Shortly after I moved to the San Francisco Bay Area from Texas, I attended a meeting about starting a new Asian American magazine. In a San Francisco apartment, seven people sat around a kitchen table, eating pizzas we had made, and discussing what we wanted to see in a magazine for our community. That evening, I met Lisa Ko, who was also a recent Bay Area transplant, from New York. As time went on, the magazine project got a name (Hyphen), I became the editor in chief, and Ko signed on as the magazine’s first books editor.

That was 15 years ago. When Ko moved back to New York, we kept in touch. I’ve known that for more than eight years, she’s been working on a novel, balancing jobs with writing during any time she could find. This month, her highly-anticipated novel, The Leavers, launched. It won the PEN/Bellweather Prize for Fiction, awarded by the author Barbara Kingsolver for a novel that addresses issues of social justice, and has been touted as a must-read on many lists.

The Leavers tells the story of Polly, an undocumented immigrant, who goes to her job one day at a nail salon and never comes home. Her bereft 11-year-old son Deming is soon adopted by a white couple who renames him Daniel. He grows up to be a directionless young man. Set in New York and China, and told from the perspective of both Daniel and Polly, Ko’s novel explores borders, belonging, and family.

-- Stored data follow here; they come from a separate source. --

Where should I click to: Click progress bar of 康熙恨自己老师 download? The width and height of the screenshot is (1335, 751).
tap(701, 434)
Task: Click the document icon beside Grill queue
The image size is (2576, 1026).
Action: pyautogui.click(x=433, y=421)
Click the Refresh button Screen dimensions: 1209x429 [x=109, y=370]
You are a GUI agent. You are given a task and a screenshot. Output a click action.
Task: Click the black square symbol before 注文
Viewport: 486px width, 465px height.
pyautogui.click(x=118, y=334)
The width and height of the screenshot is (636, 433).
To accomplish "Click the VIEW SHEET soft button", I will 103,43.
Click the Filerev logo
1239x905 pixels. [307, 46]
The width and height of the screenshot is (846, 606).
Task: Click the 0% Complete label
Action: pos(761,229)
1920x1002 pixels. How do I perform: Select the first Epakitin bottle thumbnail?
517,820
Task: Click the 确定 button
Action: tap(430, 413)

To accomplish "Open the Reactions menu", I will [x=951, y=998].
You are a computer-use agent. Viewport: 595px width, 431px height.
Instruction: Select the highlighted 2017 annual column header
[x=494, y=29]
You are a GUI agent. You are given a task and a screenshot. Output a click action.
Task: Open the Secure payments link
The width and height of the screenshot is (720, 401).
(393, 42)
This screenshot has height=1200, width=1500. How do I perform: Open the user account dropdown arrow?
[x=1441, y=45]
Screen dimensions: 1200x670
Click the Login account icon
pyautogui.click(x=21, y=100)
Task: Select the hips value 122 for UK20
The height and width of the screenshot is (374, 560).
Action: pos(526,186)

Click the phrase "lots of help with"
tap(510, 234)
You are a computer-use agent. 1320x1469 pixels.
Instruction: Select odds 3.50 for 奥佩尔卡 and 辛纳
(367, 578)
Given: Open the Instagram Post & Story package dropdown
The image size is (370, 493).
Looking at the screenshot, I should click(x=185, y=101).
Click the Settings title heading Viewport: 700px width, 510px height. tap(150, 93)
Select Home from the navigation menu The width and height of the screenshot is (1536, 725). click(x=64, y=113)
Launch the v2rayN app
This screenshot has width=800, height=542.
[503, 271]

Ko, the daughter of Filipino immigrants of Chinese descent, was born in Queens and raised in a mostly white town in suburban New Jersey. I talked to her about her debut novel and her writing process.

Your character Deming is adopted by a white family and grows up in a very white town. Reading about his experience made me uncomfortable.

It’s interesting. I remember being in a workshop and having a white reader say, “But this would never happen. This doesn’t feel believable to me -- that an Asian child would experience this amount of racism nowadays.”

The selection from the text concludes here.